# Text block
------------

Judith Martin United Features

Dear Miss Manners: Unfortunately, average American citizens have turned into vigilantes when it comes to handicapped parking spaces, feeling like they have the right to verbally accost others. Please remind them to shut up and mind their own business.

I am legally handicapped due to a non-observable medical problem. The state of California and my medical providers decided that I am entitled to a handicapped placard, which allows me to use handicapped parking spaces. The specifics of my medical problem aren’t anyone’s business but my medical providers’, the state of California’s and my own.

I have been shocked by fellow citizens who verbally assault me with questions about my medical problem and who challenge my right to park in handicapped parking spaces. The only people who should question me about these matters are police officers and, if I’m parking in metered places, a meter-person. All others are out of line.

My mother taught me to respect people’s privacy and not ask others about their medical problems. It’s too bad other mothers didn’t do the same.

It would be wonderful if you would remind Americans that if they feel that someone should not be issued a handicapped placard and/or should not be in a handicapped parking space, they are welcome to call the police.

Gentle reader: Ah, yes. Miss Manners is familiar with those who explain that the reason they are rude is that they are sensitive. It sometimes strikes her that the more sensitive people get about the feelings of others, the more unpleasant the society becomes.

She is most willing to remind them that vigilante attacks are often misinformed and always rude. As you point out, they can report any suspected violations to the proper authorities.

But you must allow her to throw in the admonition that another contribution to unpleasant society is the idea that you can be rude because you were treated rudely. Miss Manners trusts that your outburst about shutting up and minding their own business was not the way you phrased your response to their provocation.

Dear Miss Manners: I am a great-grandmother of 10 (and one on the way!), but I was placed in a situation I had never encountered when one of my grandsons called to say he was in town with his wife and their two small children and they were hoping to see me. Delighted, I suggested lunch at a very nice restaurant the following day.

------------

# Record excerpts

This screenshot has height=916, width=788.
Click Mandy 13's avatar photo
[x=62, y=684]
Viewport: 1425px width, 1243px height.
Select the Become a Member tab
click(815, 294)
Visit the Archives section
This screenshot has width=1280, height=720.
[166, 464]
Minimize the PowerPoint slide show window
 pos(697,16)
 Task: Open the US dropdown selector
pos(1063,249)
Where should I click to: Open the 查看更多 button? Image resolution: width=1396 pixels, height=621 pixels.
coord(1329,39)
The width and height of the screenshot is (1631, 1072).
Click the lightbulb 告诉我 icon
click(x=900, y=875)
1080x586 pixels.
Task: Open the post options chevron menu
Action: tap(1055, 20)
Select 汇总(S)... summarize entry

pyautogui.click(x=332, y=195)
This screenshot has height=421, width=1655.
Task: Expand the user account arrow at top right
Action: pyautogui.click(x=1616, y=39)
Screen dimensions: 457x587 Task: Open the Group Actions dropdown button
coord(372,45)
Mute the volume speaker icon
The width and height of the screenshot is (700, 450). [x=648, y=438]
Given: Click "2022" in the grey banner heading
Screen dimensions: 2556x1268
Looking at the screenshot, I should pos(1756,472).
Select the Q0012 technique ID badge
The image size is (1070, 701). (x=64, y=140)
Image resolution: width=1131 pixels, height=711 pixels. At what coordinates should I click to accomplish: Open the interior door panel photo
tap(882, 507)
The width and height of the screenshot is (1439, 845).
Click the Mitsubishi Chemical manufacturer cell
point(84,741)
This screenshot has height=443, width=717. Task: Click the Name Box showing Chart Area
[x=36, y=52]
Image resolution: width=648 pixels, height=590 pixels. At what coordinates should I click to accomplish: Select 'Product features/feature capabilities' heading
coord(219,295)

------------

# Prompt
Transcribe everything in the column from "I am legally" down to "out of line.". Work only from the column.

# Response area
I am legally handicapped due to a non-observable medical problem. The state of California and my medical providers decided that I am entitled to a handicapped placard, which allows me to use handicapped parking spaces. The specifics of my medical problem aren’t anyone’s business but my medical providers’, the state of California’s and my own.

I have been shocked by fellow citizens who verbally assault me with questions about my medical problem and who challenge my right to park in handicapped parking spaces. The only people who should question me about these matters are police officers and, if I’m parking in metered places, a meter-person. All others are out of line.